§ **Task to carry out**
Two lines mark the range in the entries below: the one holding "Task: Open prometheus_88 user profile name" and the one holding "Task: Uncheck the 魔龙 checkbox". Set down those two and all lines between them, exactly.

§ **Available data**
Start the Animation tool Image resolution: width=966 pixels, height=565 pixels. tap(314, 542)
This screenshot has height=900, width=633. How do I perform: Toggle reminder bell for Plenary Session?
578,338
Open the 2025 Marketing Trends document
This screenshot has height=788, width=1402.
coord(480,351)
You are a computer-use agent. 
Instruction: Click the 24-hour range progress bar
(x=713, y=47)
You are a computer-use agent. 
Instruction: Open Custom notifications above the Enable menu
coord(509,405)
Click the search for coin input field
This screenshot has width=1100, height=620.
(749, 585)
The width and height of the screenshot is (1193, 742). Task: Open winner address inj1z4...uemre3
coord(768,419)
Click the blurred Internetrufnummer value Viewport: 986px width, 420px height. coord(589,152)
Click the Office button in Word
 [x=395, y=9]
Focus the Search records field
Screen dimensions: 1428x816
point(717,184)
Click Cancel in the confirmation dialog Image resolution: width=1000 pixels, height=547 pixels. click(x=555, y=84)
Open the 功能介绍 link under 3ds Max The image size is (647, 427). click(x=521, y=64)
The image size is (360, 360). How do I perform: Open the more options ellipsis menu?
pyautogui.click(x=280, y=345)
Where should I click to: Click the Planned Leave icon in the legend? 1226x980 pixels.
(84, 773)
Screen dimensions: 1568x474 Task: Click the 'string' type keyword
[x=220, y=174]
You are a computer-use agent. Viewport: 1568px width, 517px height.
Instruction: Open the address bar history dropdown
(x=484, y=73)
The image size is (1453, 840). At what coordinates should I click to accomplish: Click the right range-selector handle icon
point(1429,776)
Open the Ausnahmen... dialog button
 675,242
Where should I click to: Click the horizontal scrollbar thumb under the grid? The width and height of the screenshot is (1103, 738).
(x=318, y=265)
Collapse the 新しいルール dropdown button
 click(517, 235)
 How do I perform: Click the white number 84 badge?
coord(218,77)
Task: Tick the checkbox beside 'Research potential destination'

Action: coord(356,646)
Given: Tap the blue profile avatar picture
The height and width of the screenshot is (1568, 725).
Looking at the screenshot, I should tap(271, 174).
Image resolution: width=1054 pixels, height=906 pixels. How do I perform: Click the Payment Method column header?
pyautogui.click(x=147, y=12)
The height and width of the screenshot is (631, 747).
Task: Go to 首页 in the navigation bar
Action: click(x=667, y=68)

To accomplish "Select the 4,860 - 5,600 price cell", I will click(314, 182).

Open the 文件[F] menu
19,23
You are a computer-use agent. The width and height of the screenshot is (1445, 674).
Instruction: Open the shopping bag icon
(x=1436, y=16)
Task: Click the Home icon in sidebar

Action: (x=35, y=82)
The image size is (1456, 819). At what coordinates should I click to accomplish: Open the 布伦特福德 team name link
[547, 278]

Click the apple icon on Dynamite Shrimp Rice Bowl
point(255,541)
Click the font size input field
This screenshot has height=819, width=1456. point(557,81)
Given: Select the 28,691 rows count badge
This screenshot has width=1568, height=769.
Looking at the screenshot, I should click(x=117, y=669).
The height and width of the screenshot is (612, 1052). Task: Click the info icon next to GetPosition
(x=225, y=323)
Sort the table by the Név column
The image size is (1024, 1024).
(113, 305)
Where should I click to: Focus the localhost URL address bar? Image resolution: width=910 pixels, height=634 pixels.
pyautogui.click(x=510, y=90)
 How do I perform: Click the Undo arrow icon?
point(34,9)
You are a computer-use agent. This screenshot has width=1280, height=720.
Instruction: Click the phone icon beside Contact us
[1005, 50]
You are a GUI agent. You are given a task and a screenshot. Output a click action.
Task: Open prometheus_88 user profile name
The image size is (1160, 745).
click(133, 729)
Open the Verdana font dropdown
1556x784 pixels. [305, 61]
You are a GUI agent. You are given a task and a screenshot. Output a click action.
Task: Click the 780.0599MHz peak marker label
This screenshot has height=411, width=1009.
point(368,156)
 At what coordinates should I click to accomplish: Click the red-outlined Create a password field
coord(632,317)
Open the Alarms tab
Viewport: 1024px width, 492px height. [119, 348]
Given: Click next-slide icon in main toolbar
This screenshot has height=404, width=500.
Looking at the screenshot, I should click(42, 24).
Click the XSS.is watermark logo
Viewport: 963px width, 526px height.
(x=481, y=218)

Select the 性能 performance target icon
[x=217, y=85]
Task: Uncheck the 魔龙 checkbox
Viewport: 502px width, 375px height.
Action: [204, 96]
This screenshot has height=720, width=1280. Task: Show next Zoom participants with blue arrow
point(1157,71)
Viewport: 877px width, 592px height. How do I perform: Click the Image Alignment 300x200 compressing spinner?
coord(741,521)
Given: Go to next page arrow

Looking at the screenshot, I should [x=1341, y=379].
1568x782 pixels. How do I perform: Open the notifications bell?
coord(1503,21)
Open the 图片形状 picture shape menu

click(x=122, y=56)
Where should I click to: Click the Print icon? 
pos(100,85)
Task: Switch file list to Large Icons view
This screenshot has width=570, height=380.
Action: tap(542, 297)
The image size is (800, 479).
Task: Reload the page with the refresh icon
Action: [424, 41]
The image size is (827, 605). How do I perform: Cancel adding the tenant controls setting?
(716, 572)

§ **Exercise solution**
Task: Open prometheus_88 user profile name
The image size is (1160, 745).
click(133, 729)
Open the Verdana font dropdown
1556x784 pixels. [305, 61]
You are a GUI agent. You are given a task and a screenshot. Output a click action.
Task: Click the 780.0599MHz peak marker label
This screenshot has height=411, width=1009.
point(368,156)
 At what coordinates should I click to accomplish: Click the red-outlined Create a password field
coord(632,317)
Open the Alarms tab
Viewport: 1024px width, 492px height. [119, 348]
Given: Click next-slide icon in main toolbar
This screenshot has height=404, width=500.
Looking at the screenshot, I should click(42, 24).
Click the XSS.is watermark logo
Viewport: 963px width, 526px height.
(x=481, y=218)

Select the 性能 performance target icon
[x=217, y=85]
Task: Uncheck the 魔龙 checkbox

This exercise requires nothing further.